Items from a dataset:

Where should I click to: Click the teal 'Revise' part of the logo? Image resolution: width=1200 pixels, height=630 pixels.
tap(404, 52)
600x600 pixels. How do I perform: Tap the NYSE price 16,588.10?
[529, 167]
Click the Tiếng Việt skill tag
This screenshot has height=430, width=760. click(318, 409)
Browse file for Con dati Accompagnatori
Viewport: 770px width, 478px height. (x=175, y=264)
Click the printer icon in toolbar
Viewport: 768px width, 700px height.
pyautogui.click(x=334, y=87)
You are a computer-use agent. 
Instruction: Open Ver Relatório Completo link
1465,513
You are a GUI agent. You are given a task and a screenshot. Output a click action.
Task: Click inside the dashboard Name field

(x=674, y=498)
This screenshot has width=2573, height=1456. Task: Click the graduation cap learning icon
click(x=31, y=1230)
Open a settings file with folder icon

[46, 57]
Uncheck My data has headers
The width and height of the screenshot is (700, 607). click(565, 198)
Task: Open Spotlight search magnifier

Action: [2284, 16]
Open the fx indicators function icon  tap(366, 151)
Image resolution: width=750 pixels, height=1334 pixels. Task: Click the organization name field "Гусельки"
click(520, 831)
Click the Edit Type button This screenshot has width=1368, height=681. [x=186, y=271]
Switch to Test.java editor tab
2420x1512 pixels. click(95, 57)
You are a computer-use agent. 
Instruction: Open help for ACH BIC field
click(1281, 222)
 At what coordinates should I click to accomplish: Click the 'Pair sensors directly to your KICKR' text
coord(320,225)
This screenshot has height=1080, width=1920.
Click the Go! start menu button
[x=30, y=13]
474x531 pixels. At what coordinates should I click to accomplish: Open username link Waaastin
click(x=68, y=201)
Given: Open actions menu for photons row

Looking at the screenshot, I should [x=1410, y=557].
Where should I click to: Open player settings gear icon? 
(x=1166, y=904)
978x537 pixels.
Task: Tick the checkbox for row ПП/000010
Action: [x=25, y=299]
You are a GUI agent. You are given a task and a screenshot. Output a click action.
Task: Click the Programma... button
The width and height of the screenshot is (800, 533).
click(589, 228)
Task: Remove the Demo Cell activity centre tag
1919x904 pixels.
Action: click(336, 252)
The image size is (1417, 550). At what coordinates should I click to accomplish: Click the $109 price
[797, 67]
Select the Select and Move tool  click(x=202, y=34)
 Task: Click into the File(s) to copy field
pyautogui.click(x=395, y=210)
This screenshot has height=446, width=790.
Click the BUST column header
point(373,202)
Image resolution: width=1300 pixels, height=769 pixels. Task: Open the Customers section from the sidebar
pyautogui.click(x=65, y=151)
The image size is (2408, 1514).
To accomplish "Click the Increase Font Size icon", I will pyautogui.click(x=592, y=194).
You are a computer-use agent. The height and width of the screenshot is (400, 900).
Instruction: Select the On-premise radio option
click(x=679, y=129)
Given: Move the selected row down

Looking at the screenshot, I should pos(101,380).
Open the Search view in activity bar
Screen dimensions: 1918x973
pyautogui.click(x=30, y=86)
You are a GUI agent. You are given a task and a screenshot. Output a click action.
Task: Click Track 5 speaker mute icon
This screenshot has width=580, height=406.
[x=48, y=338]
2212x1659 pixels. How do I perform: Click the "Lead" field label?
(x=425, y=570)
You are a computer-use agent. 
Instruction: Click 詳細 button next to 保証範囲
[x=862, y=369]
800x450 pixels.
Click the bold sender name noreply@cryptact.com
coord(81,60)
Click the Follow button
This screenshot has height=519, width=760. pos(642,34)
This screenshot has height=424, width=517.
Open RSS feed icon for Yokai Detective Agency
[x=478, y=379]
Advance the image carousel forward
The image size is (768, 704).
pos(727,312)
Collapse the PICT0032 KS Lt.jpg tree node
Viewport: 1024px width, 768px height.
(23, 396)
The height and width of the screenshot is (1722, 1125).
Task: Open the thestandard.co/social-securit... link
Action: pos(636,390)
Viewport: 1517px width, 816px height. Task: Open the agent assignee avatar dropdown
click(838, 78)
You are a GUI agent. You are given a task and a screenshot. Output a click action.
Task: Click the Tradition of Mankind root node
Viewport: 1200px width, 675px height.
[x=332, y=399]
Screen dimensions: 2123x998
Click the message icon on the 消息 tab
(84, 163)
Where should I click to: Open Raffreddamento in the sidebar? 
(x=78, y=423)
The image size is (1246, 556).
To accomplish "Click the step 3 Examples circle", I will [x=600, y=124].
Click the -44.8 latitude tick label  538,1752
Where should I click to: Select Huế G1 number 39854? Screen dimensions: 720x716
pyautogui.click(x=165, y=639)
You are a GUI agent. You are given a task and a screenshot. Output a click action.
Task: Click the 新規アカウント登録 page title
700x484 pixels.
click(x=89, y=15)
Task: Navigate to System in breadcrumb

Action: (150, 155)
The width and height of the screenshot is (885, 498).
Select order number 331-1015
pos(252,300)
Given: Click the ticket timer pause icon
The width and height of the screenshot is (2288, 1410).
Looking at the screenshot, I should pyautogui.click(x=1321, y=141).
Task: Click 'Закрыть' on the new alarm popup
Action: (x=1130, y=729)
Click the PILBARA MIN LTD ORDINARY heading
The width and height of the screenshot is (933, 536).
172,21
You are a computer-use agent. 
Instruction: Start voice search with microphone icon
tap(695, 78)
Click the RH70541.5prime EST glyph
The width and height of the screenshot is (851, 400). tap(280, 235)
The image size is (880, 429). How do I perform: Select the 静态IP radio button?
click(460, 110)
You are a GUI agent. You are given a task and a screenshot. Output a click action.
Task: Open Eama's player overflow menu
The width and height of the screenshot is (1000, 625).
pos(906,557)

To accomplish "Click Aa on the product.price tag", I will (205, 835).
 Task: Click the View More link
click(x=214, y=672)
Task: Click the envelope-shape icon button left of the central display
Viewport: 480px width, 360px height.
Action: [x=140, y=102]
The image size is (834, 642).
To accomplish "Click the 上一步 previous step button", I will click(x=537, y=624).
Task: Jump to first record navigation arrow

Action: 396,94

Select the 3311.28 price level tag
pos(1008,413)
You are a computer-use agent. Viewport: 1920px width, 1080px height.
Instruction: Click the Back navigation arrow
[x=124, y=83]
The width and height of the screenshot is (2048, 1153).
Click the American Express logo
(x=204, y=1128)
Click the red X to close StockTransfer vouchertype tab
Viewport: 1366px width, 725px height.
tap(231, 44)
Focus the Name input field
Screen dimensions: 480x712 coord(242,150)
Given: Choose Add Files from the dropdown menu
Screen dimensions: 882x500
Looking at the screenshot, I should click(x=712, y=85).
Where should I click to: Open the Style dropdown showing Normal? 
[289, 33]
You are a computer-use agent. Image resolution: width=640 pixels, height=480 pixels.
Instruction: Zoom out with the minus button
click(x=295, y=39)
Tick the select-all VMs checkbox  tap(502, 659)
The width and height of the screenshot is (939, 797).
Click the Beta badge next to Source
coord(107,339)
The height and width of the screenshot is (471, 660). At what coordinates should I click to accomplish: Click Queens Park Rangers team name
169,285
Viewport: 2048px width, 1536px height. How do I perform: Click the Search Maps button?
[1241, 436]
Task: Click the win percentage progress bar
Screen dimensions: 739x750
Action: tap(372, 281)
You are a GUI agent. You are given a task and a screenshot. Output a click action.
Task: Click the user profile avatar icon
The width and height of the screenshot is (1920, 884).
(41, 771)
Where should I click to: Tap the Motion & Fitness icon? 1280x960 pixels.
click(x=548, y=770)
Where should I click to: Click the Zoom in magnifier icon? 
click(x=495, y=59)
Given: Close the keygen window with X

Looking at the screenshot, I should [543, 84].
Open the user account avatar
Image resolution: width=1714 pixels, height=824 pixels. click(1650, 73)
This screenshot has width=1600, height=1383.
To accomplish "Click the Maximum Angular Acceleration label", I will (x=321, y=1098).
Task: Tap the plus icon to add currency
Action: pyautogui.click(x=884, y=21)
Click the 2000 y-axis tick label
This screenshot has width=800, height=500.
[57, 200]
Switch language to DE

What this task involves: Copy the records without any change, starting at the line containing "This screenshot has width=2573, height=1456." and ending after the line containing "Action: [x=25, y=299]".

Reply:
This screenshot has width=2573, height=1456. Task: Click the graduation cap learning icon
click(x=31, y=1230)
Open a settings file with folder icon

[46, 57]
Uncheck My data has headers
The width and height of the screenshot is (700, 607). click(565, 198)
Task: Open Spotlight search magnifier

Action: [2284, 16]
Open the fx indicators function icon  tap(366, 151)
Image resolution: width=750 pixels, height=1334 pixels. Task: Click the organization name field "Гусельки"
click(520, 831)
Click the Edit Type button This screenshot has width=1368, height=681. [x=186, y=271]
Switch to Test.java editor tab
2420x1512 pixels. click(95, 57)
You are a computer-use agent. 
Instruction: Open help for ACH BIC field
click(1281, 222)
 At what coordinates should I click to accomplish: Click the 'Pair sensors directly to your KICKR' text
coord(320,225)
This screenshot has height=1080, width=1920.
Click the Go! start menu button
[x=30, y=13]
474x531 pixels. At what coordinates should I click to accomplish: Open username link Waaastin
click(x=68, y=201)
Given: Open actions menu for photons row

Looking at the screenshot, I should [x=1410, y=557].
Where should I click to: Open player settings gear icon? 
(x=1166, y=904)
978x537 pixels.
Task: Tick the checkbox for row ПП/000010
Action: [x=25, y=299]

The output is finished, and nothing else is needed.